§ THE RECORDS

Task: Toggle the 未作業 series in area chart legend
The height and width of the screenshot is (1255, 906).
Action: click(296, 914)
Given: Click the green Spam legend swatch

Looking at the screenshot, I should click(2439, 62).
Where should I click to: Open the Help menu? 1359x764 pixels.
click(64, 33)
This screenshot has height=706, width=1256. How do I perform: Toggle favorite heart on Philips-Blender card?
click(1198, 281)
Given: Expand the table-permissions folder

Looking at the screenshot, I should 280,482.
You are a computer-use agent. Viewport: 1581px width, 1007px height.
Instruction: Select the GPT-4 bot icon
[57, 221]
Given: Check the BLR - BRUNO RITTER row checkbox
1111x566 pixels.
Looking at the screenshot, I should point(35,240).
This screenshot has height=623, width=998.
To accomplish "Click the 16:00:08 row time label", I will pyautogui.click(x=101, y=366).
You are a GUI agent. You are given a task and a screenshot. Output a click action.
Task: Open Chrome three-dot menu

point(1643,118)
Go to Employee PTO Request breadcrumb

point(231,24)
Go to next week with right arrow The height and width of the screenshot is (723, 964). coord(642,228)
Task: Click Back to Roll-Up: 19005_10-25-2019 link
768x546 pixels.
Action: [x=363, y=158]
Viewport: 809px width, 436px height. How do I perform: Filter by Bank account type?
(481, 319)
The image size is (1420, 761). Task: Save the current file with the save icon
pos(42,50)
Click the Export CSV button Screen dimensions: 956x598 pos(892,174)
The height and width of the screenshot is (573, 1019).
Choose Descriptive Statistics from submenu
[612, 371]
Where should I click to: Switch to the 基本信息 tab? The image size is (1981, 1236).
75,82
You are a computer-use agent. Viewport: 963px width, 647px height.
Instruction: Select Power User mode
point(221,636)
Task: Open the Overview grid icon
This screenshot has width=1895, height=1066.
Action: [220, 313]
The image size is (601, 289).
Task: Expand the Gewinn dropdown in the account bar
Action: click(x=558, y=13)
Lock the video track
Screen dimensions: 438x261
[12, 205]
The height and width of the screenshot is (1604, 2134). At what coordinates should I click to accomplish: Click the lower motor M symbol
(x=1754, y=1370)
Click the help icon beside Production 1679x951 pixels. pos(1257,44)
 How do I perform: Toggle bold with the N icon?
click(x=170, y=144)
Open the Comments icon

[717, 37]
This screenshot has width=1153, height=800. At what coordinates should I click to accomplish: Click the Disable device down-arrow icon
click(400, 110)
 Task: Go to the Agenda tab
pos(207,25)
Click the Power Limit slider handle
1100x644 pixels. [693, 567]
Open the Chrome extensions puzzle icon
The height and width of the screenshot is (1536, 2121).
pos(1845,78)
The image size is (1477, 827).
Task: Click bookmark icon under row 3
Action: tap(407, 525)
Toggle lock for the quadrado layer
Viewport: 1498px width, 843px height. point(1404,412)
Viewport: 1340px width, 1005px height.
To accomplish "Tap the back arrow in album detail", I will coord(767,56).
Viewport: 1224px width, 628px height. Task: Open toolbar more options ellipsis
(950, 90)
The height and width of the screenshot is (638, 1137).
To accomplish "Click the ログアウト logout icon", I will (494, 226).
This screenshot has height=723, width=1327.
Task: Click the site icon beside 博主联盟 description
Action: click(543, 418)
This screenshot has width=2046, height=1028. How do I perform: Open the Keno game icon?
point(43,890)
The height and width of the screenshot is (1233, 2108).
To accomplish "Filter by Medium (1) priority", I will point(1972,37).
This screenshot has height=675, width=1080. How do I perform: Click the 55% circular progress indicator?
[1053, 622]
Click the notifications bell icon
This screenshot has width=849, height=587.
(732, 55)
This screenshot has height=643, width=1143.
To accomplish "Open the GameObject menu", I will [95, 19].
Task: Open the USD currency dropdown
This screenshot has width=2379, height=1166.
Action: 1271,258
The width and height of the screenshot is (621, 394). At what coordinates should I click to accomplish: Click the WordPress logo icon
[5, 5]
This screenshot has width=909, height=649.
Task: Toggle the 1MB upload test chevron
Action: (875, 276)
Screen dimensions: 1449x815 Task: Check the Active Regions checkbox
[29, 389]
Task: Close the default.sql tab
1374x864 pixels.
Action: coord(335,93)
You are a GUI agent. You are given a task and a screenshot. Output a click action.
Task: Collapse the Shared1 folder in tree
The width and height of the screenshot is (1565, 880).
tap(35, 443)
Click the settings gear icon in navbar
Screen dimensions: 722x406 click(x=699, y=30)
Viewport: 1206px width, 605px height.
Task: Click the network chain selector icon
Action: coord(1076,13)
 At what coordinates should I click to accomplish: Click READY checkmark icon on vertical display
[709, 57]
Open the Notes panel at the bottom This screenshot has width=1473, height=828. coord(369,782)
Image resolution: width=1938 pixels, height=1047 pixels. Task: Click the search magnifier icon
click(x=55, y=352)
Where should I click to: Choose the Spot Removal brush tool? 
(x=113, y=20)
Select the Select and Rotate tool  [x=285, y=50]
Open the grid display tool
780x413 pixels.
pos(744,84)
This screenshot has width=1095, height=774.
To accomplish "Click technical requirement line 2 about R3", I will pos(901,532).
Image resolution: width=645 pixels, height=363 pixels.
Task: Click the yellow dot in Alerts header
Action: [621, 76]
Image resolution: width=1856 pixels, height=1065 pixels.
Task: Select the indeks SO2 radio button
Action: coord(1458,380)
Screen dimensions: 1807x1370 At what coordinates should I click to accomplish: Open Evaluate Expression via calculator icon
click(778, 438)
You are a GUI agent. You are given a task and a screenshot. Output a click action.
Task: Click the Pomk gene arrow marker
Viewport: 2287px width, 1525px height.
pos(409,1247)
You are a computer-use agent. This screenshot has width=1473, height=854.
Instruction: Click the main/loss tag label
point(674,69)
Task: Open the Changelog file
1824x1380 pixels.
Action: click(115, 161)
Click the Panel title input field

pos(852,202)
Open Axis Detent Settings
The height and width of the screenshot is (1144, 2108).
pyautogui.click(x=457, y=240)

§ GOAL OF THE EXERCISE
Reproduce all the records precisely.

§ SOLUTION TO THIS TASK
Task: Toggle the 未作業 series in area chart legend
The height and width of the screenshot is (1255, 906).
Action: click(296, 914)
Given: Click the green Spam legend swatch

Looking at the screenshot, I should click(2439, 62).
Where should I click to: Open the Help menu? 1359x764 pixels.
click(64, 33)
This screenshot has height=706, width=1256. How do I perform: Toggle favorite heart on Philips-Blender card?
click(1198, 281)
Given: Expand the table-permissions folder

Looking at the screenshot, I should 280,482.
You are a computer-use agent. Viewport: 1581px width, 1007px height.
Instruction: Select the GPT-4 bot icon
[57, 221]
Given: Check the BLR - BRUNO RITTER row checkbox
1111x566 pixels.
Looking at the screenshot, I should point(35,240).
This screenshot has height=623, width=998.
To accomplish "Click the 16:00:08 row time label", I will pyautogui.click(x=101, y=366).
You are a GUI agent. You are given a task and a screenshot. Output a click action.
Task: Open Chrome three-dot menu

point(1643,118)
Go to Employee PTO Request breadcrumb

point(231,24)
Go to next week with right arrow The height and width of the screenshot is (723, 964). coord(642,228)
Task: Click Back to Roll-Up: 19005_10-25-2019 link
768x546 pixels.
Action: [x=363, y=158]
Viewport: 809px width, 436px height. How do I perform: Filter by Bank account type?
(481, 319)
The image size is (1420, 761). Task: Save the current file with the save icon
pos(42,50)
Click the Export CSV button Screen dimensions: 956x598 pos(892,174)
The height and width of the screenshot is (573, 1019).
Choose Descriptive Statistics from submenu
[612, 371]
Where should I click to: Switch to the 基本信息 tab? The image size is (1981, 1236).
75,82
You are a computer-use agent. Viewport: 963px width, 647px height.
Instruction: Select Power User mode
point(221,636)
Task: Open the Overview grid icon
This screenshot has width=1895, height=1066.
Action: [220, 313]
The image size is (601, 289).
Task: Expand the Gewinn dropdown in the account bar
Action: click(x=558, y=13)
Lock the video track
Screen dimensions: 438x261
[12, 205]
The height and width of the screenshot is (1604, 2134). At what coordinates should I click to accomplish: Click the lower motor M symbol
(x=1754, y=1370)
Click the help icon beside Production 1679x951 pixels. pos(1257,44)
 How do I perform: Toggle bold with the N icon?
click(x=170, y=144)
Open the Comments icon

[717, 37]
This screenshot has width=1153, height=800. At what coordinates should I click to accomplish: Click the Disable device down-arrow icon
click(400, 110)
 Task: Go to the Agenda tab
pos(207,25)
Click the Power Limit slider handle
1100x644 pixels. [693, 567]
Open the Chrome extensions puzzle icon
The height and width of the screenshot is (1536, 2121).
pos(1845,78)
The image size is (1477, 827).
Task: Click bookmark icon under row 3
Action: tap(407, 525)
Toggle lock for the quadrado layer
Viewport: 1498px width, 843px height. point(1404,412)
Viewport: 1340px width, 1005px height.
To accomplish "Tap the back arrow in album detail", I will coord(767,56).
Viewport: 1224px width, 628px height. Task: Open toolbar more options ellipsis
(950, 90)
The height and width of the screenshot is (638, 1137).
To accomplish "Click the ログアウト logout icon", I will (494, 226).
This screenshot has height=723, width=1327.
Task: Click the site icon beside 博主联盟 description
Action: click(543, 418)
This screenshot has width=2046, height=1028. How do I perform: Open the Keno game icon?
point(43,890)
The height and width of the screenshot is (1233, 2108).
To accomplish "Filter by Medium (1) priority", I will point(1972,37).
This screenshot has height=675, width=1080. How do I perform: Click the 55% circular progress indicator?
[1053, 622]
Click the notifications bell icon
This screenshot has width=849, height=587.
(732, 55)
This screenshot has height=643, width=1143.
To accomplish "Open the GameObject menu", I will [95, 19].
Task: Open the USD currency dropdown
This screenshot has width=2379, height=1166.
Action: 1271,258
The width and height of the screenshot is (621, 394). At what coordinates should I click to accomplish: Click the WordPress logo icon
[5, 5]
This screenshot has width=909, height=649.
Task: Toggle the 1MB upload test chevron
Action: (875, 276)
Screen dimensions: 1449x815 Task: Check the Active Regions checkbox
[29, 389]
Task: Close the default.sql tab
1374x864 pixels.
Action: coord(335,93)
You are a GUI agent. You are given a task and a screenshot. Output a click action.
Task: Collapse the Shared1 folder in tree
The width and height of the screenshot is (1565, 880).
tap(35, 443)
Click the settings gear icon in navbar
Screen dimensions: 722x406 click(x=699, y=30)
Viewport: 1206px width, 605px height.
Task: Click the network chain selector icon
Action: coord(1076,13)
 At what coordinates should I click to accomplish: Click READY checkmark icon on vertical display
[709, 57]
Open the Notes panel at the bottom This screenshot has width=1473, height=828. coord(369,782)
Image resolution: width=1938 pixels, height=1047 pixels. Task: Click the search magnifier icon
click(x=55, y=352)
Where should I click to: Choose the Spot Removal brush tool? 
(x=113, y=20)
Select the Select and Rotate tool  [x=285, y=50]
Open the grid display tool
780x413 pixels.
pos(744,84)
This screenshot has width=1095, height=774.
To accomplish "Click technical requirement line 2 about R3", I will pos(901,532).
Image resolution: width=645 pixels, height=363 pixels.
Task: Click the yellow dot in Alerts header
Action: [621, 76]
Image resolution: width=1856 pixels, height=1065 pixels.
Task: Select the indeks SO2 radio button
Action: coord(1458,380)
Screen dimensions: 1807x1370 At what coordinates should I click to accomplish: Open Evaluate Expression via calculator icon
click(778, 438)
You are a GUI agent. You are given a task and a screenshot. Output a click action.
Task: Click the Pomk gene arrow marker
Viewport: 2287px width, 1525px height.
pos(409,1247)
You are a computer-use agent. This screenshot has width=1473, height=854.
Instruction: Click the main/loss tag label
point(674,69)
Task: Open the Changelog file
1824x1380 pixels.
Action: click(115, 161)
Click the Panel title input field

pos(852,202)
Open Axis Detent Settings
The height and width of the screenshot is (1144, 2108).
pyautogui.click(x=457, y=240)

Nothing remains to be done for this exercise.